ReferencePrefix ::= (<Workbook> | <Sheet> | &epsilon ) <Reference>
Reference ::= <Cell> | <AreaReference>
AreaReference ::= <Range> | <Vector> | <Intersection> | <Union>
Workbook ::= "["workbook_path/filename.xls"]" <Sheet>
Sheet ::= <Sheetname>"!"
Sheetname ::= <The name of each worksheet.> e.g. Sheet1, Sheet2, Sheet3, ...
Cell ::= ["$"]<Column>["$"]<Row>
The $ symbol denotes an absolute reference to that dimension/axis.

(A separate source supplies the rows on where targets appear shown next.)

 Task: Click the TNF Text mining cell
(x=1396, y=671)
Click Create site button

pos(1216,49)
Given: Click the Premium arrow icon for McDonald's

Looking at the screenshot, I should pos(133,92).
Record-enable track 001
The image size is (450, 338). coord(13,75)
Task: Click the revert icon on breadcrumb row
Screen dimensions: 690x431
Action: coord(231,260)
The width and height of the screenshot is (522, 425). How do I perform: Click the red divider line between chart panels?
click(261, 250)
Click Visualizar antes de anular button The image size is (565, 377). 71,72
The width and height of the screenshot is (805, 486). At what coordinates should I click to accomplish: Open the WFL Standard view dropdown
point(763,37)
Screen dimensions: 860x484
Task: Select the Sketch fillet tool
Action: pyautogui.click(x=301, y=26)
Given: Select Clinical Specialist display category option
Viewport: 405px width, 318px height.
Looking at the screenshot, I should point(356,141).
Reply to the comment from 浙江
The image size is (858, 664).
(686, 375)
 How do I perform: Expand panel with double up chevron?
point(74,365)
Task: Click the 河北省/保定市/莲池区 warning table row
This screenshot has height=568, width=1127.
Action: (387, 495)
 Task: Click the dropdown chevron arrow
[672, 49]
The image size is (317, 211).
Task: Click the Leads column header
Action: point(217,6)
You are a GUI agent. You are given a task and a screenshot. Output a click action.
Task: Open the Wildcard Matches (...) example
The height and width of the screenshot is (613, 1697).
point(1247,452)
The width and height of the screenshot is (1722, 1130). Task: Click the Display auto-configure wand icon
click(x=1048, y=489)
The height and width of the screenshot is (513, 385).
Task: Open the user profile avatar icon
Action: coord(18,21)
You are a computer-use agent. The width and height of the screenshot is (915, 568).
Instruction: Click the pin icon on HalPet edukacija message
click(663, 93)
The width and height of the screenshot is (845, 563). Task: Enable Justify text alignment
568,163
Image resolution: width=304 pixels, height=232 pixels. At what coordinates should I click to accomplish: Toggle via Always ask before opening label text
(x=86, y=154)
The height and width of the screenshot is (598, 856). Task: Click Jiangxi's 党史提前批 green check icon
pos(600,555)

Row ::= x | x ε Int, 0 < x ≤ 65536
Column ::= [A-Z] | [A-H][A-Z] | I[A-Z]
Here [A-Z] is interupted like a regular expression i.e. Any character between 'A' and 'Z'. Columns use letters (A through IV, for a total of 256 columns) for labels.

AreaReference operators

Range ::= Cell:Cell
Vector ::= <ColumnRange> | <RowRange>
It is possiblie to refer to a single column(B:B) or row(5:5) range (known as a vector) in Excel .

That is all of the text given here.